Les preuves de l’efficacité des sanctions sont également déprimantes. Dursun Peksen de l’université de Memphis offre ces conclusions : viser des dommages majeurs et immédiats à l’économie cible ; rechercher la coopération internationale; s’attendre à ce que les autocraties soient plus résistantes aux sanctions que les démocraties ; attendez-vous à ce que vos alliés soient plus réactifs que vos ennemis ; et, enfin, s’attendre à ce que les sanctions soient moins efficaces pour atteindre les grands objectifs que les modestes. L’Occident est en bonne forme sur les deux premiers points de cette liste, même si des restrictions sur les exportations d’énergie pourraient être nécessaires pour le premier et une coopération avec la Chine pour le second. Mais il a affaire à un autocrate hostile et tente également d’inverser une guerre qu’il considère comme un intérêt national et personnel vital. Les présages du succès ne semblent pas bons.

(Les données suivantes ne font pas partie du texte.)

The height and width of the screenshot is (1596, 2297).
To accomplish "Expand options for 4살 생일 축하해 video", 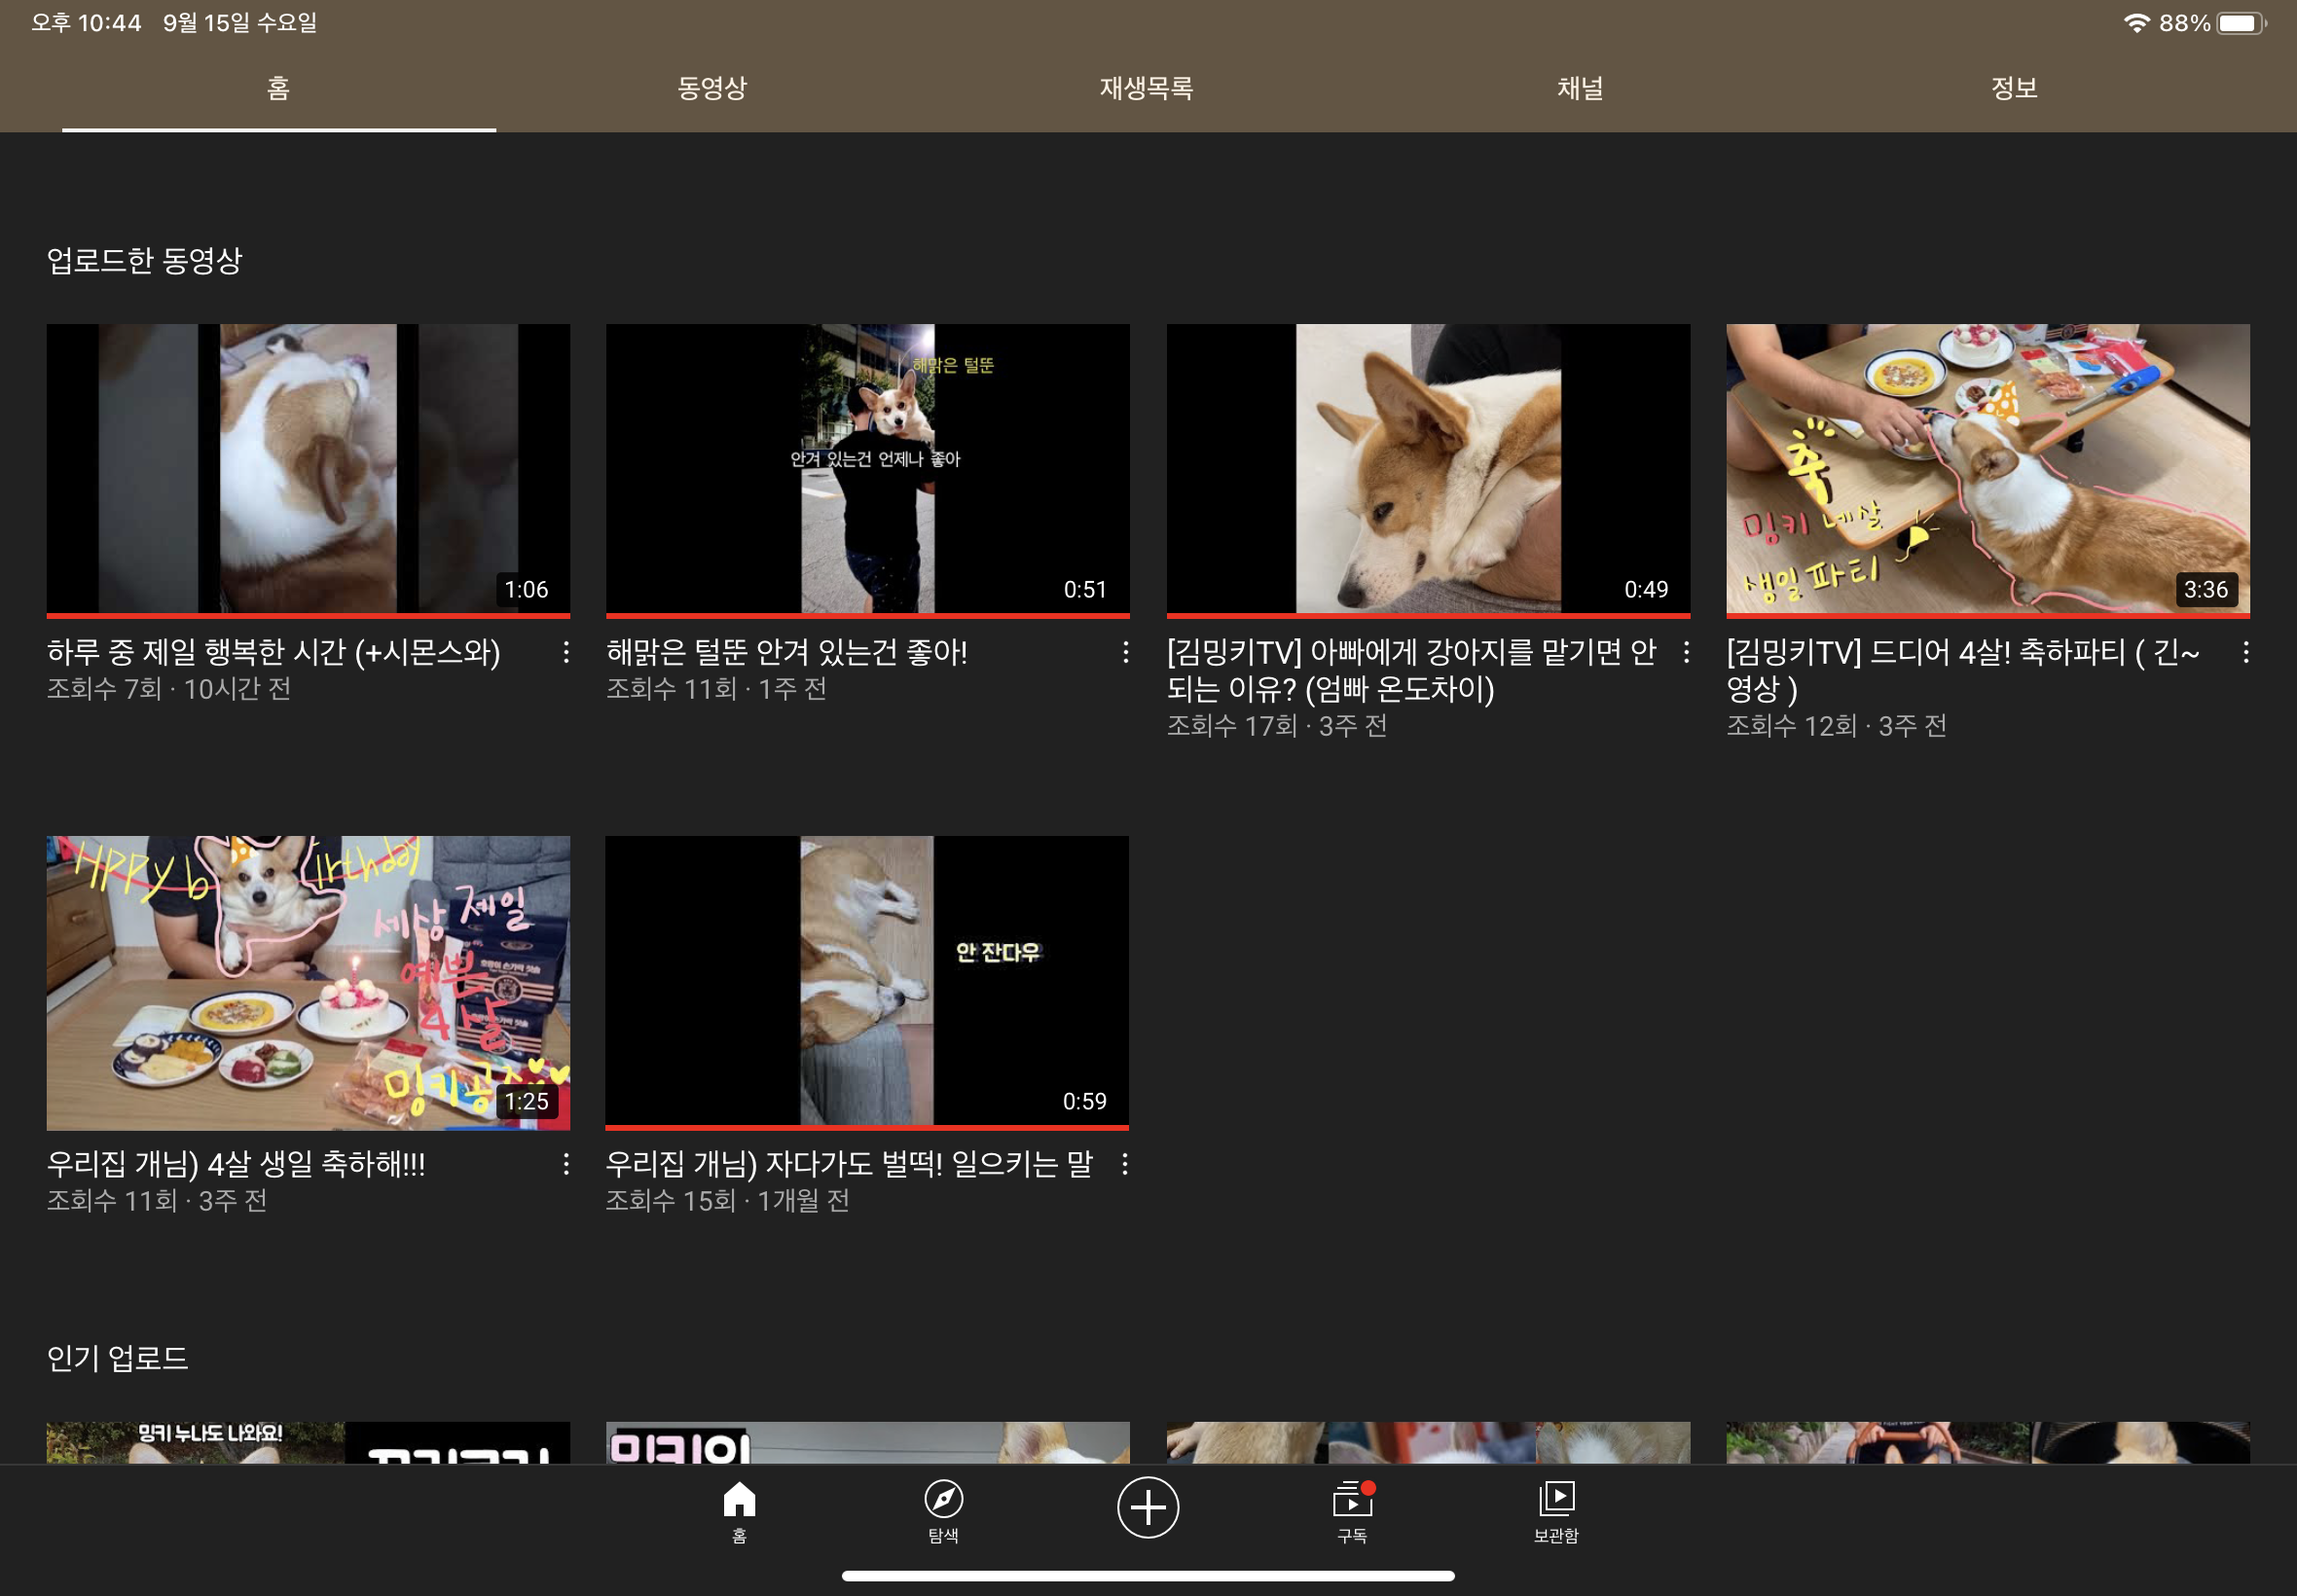I will tap(566, 1164).
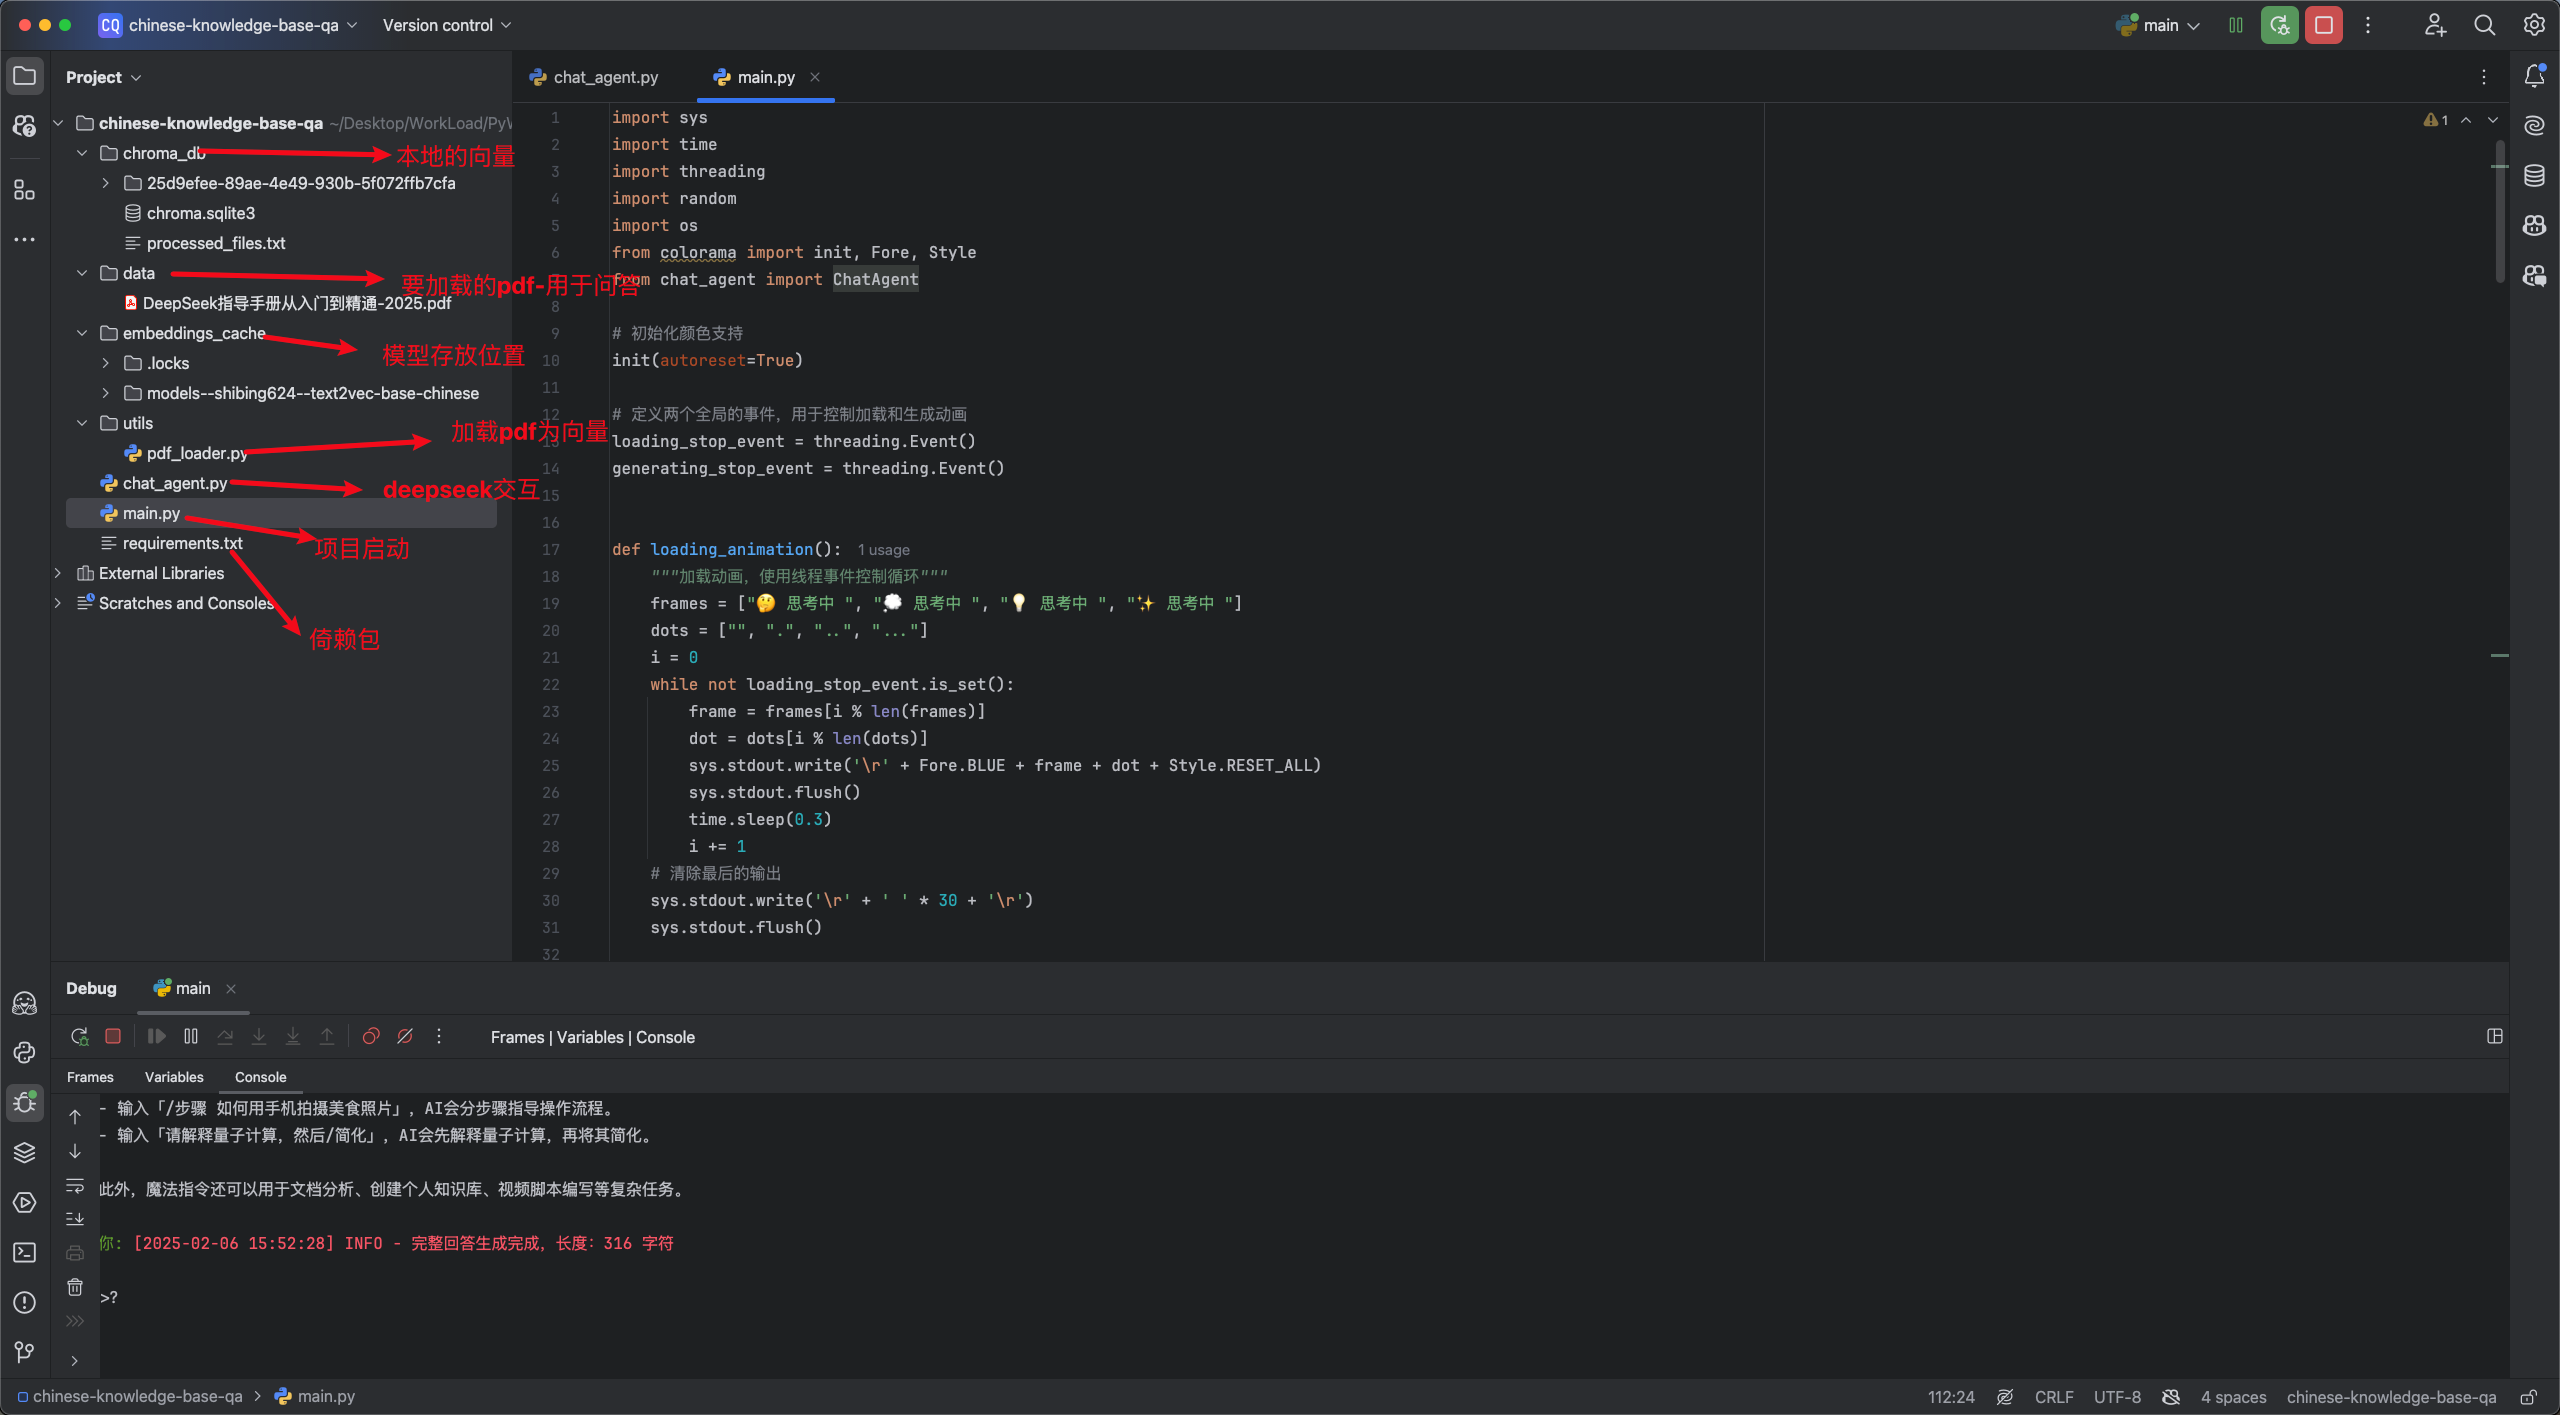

Il est également possible qu’un soutien réussi à la résistance ukrainienne, combiné à des sanctions qui infligent des coûts énormes aux Russes, sans mettre fin au régime, poussent Poutine à prendre des risques encore plus désespérés. Cela pourrait même inclure le recours à l’utilisation d’armes de destruction massive contre des cibles ukrainiennes ou d’autres cibles plus à l’ouest.
Rétrospectivement, il aurait probablement dû y avoir moins d’ambiguïté sur le soutien occidental à l’indépendance de l’Ukraine. Maintenant, nous devons faire tout notre possible pour soutenir la lutte de l’Ukraine pour sa survie, à moins de prendre ce qui semble le risque excessif et peut-être futile d’une injection directe des forces aériennes de l’Otan dans la guerre. Nous devrions renforcer les sanctions, bien qu’elles puissent ruiner l’économie russe sans changer sa politique ou son régime. Nous devrions déclarer que notre guerre n’est pas contre le peuple russe, bien qu’il ne nous pardonne peut-être pas la douleur que nous lui infligeons. Nous devrions demander à la Chine et à l’Inde de persuader Poutine de mettre fin à sa guerre, même si nous devons reconnaître qu’un tel effort risque fort d’échouer.
Seuls les mauvais choix existent. Pourtant, l’Ukraine ne peut être abandonnée. Nous devons continuer.